Au temps du Roi Salomon, dans un petit village aux environs de Jérusalem, vivait une pauvre vieille veuve. Elle gagnait péniblement sa vie en lavant le linge que les voisins voulaient bien lui confier. Elle n'était pas seule. Léah, sa petite-fille, partageait son sort. Elle contribuait aussi à le lui faire supporter, car, malgré son jeune âge, l'enfant tâchait de soulager sa grand-mère en mettant activement la main à l'ouvrage – quand il y en avait.
Mais, de nature imaginative et portée au rêve, Léah souffrait au contact de cette dure réalité. Et puis, pour rêver, il faut aussi du temps. Où l'aurait-elle pris ? Pauvres comme elles l'étaient, elle et sa grand-mère, il fallait travailler sans relâche à elles deux pour arriver juste à ne pas mourir de faim.
Un jour que Léah et sa grand-mère, accroupies au bord de la rivière, s'occupaient de laver un gros paquet de linge, frottant et rinçant, elles entendirent un chant d'oiseau d'une pureté extraordinaire. Il venait d'un arbre qui étendait ses branches jusqu'au dessus de leurs têtes. Saisie, le visage reflétant un ravissement sans bornes, Léah ne put s'empêcher d'arrêter son travail pour prêter l'oreille aux notes enchanteresses.
« Assez rêvé, Léah ! » gronda la grand-mère. « Continue à laver. Tu sais aussi bien que moi que si nous ne livrons pas le linge avant l'aube à Yéhoudith, la femme du boulanger, elle sera bien contente de le confier dorénavant à la fille du berger qui a plus de force que nous deux réunies. »
Obéissante, Léah fit un effort pour tâcher de concentrer son attention sur l'ouvrage et, avec une vigueur renouvelée, elle se remit à frotter le linge mouillé sur la large dalle, le battant de temps en temps avec une petite palette de bois dur.

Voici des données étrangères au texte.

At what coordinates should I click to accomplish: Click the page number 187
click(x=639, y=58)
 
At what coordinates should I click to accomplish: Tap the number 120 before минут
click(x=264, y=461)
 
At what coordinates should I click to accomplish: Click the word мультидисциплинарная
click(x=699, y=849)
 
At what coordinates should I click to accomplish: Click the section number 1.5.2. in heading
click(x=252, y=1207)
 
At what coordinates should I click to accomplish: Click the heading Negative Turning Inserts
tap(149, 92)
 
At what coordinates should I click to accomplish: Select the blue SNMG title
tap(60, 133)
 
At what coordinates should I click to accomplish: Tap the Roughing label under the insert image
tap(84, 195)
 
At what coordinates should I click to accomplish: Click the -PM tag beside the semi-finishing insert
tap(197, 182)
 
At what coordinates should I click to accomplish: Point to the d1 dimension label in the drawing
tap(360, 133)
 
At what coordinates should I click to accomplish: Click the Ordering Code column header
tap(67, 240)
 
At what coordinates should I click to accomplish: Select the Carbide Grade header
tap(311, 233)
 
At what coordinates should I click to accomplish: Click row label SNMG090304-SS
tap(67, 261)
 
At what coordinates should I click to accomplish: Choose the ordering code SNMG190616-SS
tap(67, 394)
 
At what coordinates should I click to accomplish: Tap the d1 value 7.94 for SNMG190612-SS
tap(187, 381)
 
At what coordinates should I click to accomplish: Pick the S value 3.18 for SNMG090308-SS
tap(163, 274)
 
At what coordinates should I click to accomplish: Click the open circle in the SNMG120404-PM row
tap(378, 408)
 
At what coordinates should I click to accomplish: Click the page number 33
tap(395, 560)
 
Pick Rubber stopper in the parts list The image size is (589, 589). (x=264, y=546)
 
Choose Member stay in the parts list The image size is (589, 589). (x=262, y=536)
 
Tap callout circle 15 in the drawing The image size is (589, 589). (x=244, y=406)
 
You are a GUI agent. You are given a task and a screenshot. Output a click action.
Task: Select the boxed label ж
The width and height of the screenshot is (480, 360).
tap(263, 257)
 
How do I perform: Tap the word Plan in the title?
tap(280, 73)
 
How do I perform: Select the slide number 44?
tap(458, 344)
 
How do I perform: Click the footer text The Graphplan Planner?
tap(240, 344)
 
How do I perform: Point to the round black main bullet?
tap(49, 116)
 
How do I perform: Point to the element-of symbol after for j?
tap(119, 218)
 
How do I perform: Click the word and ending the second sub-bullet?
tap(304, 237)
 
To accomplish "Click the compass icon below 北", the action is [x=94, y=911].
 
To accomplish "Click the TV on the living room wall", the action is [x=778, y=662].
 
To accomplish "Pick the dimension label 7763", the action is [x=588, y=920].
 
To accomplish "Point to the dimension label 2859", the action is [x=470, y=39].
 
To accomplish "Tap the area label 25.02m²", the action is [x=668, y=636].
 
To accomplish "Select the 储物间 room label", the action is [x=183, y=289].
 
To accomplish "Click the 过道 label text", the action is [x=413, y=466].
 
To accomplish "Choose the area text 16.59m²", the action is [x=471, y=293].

La grand-mère venait de s'avancer de quelques pas dans l'eau afin de procéder à un dernier rinçage du linge quand, tout à coup, le chant de l'oiseau retentit à nouveau dans l'air.
Léah ne tenait plus en place. Toute vibrante, elle fut d'un bond sur ses pieds. Il fallait qu'elle vît l'oiseau qui chantait avec tant de suavité. Elle s'efforçait de le découvrir parmi les branches au-dessus de sa tête quand l'Oiseau Bleu, battant des ailes, disparut. Léah se lança à sa poursuite comme si rien au monde ne comptait davantage à ses yeux. Mais sitôt qu'elle avait retrouvé sa trace, l'oiseau chanteur battait à nouveau des ailes et disparaissait.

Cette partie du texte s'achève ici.